### PROBLEM DESCRIPTION
For the material that follows, tally the lines holding "will" and give the total alone.

[Opening SOURCE MATERIAL section]

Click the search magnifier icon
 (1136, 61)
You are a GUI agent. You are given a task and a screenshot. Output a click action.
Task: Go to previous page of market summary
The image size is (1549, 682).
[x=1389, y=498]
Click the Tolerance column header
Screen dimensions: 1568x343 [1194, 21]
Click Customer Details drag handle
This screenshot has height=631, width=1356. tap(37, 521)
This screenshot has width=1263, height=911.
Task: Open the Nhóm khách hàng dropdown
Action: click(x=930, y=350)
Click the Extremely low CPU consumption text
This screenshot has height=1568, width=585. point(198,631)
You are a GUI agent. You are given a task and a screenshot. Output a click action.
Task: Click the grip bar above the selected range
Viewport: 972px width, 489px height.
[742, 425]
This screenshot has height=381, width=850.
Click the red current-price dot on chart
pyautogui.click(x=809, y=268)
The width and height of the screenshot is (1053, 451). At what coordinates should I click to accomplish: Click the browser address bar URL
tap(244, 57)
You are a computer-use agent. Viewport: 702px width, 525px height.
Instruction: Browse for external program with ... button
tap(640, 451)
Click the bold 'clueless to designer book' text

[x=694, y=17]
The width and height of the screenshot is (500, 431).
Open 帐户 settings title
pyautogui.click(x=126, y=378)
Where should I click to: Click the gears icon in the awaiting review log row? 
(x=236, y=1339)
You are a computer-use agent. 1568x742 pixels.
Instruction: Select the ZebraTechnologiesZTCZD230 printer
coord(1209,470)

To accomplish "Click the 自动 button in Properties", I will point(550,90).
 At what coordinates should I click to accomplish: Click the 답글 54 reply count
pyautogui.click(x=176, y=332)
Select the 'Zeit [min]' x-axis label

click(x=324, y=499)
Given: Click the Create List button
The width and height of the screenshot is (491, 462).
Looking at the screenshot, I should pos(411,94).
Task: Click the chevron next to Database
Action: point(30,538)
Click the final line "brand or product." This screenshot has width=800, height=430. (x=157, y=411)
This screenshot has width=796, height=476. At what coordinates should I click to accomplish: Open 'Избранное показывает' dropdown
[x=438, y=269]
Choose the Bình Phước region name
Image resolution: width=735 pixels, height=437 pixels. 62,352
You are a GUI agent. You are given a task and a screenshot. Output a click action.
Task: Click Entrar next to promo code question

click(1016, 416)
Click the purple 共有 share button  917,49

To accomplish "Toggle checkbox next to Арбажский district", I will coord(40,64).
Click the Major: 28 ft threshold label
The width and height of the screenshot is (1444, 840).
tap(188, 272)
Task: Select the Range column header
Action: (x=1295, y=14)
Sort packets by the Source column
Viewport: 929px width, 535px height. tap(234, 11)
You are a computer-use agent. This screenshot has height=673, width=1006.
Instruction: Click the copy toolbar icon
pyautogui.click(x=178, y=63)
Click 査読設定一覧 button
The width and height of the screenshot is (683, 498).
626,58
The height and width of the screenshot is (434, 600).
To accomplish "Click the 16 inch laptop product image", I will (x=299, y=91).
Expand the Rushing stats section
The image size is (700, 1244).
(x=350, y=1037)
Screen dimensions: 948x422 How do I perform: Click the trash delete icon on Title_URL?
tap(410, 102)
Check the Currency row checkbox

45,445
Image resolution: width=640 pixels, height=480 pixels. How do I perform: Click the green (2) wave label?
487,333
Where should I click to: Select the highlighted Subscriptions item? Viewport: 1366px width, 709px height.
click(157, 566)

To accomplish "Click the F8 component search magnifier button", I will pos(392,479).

[Closing SOURCE MATERIAL section]

### EXERCISE RESULT
4